中華蕎麦、という古風なワードチョイス、「専門店」であることを堂々と名乗る店主の自負。そして、中華蕎麦道を追求するだけでも難しいところを、更に「餃子」まで。静かな自信がうかがえる(ノリノリ)。

10分ほど待ち、中へ通される。店内は6席のカウンターのみ、注文、調理、会計まで、店主が一人で切り盛りしているようだ。うーむ、いい。

初めての来店だし、一番人気と思われる「汁なし坦々麺」(900円)と、「肉汁たっぷり 蒸し焼き餃子」(6個・350円)を。

肉汁たっぷり。自らハードルを上げにいく姿勢も推せる。想像しただけで、腹の虫が騒ぎだしそうだ。

あ、「味卵」(100円)も頼もう。担々麺と卵の組み合わせはあまり見ないが、ラーメン屋ではだいたい煮卵を頼む主義だ。
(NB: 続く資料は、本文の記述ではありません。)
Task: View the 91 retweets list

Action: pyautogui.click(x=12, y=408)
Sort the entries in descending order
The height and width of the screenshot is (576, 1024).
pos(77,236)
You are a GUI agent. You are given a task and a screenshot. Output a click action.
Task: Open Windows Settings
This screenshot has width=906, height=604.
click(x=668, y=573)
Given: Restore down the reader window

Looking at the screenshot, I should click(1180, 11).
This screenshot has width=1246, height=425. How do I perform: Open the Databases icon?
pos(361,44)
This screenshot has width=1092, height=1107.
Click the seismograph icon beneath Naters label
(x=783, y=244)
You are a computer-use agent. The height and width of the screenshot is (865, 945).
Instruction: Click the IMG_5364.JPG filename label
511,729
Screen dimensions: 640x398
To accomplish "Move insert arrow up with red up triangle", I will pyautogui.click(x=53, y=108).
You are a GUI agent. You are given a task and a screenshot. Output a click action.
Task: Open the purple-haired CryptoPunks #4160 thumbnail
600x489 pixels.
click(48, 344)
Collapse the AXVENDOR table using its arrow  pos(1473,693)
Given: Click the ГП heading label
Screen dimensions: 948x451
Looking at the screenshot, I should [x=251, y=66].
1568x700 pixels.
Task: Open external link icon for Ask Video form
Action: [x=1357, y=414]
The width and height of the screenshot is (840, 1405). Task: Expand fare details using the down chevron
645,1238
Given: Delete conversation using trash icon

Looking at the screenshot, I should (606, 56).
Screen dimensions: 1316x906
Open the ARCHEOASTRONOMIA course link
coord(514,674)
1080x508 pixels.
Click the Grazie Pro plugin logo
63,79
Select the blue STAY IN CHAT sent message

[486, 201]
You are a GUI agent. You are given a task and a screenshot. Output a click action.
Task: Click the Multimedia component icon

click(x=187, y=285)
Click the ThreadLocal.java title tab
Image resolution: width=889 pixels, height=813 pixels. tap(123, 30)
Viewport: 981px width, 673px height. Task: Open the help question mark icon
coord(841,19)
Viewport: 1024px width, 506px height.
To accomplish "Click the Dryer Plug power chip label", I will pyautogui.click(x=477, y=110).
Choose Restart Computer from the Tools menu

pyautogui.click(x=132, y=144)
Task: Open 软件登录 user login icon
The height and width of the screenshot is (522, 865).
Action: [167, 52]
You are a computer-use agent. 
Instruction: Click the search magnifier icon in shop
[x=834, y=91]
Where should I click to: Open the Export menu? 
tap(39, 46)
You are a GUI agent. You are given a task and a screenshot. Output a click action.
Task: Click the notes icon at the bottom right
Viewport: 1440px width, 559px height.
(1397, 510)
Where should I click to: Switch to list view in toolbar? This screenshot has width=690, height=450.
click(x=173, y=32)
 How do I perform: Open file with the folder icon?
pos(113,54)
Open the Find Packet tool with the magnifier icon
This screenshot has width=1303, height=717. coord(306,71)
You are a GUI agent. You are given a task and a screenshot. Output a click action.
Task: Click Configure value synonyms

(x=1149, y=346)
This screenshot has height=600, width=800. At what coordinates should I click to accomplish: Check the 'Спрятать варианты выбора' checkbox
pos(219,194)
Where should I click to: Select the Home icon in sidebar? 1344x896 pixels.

煮卵をはじめ準主役メンバーのバラエティを知るのも、ラーメン屋の楽しみ方だ。

店主は、オーダー内容を紙にメモし、「ちょっと待ってくださいね~」との声を残して、厨房の奥へ姿を消す。麺が湯の中へ投下され、餃子が焼き機にセットされる。無駄のない手さばき。いいじゃないか。調理過程が見える店は、待ち時間も楽しめる。

お待ち遠さま!と、丼が目の前に置かれる。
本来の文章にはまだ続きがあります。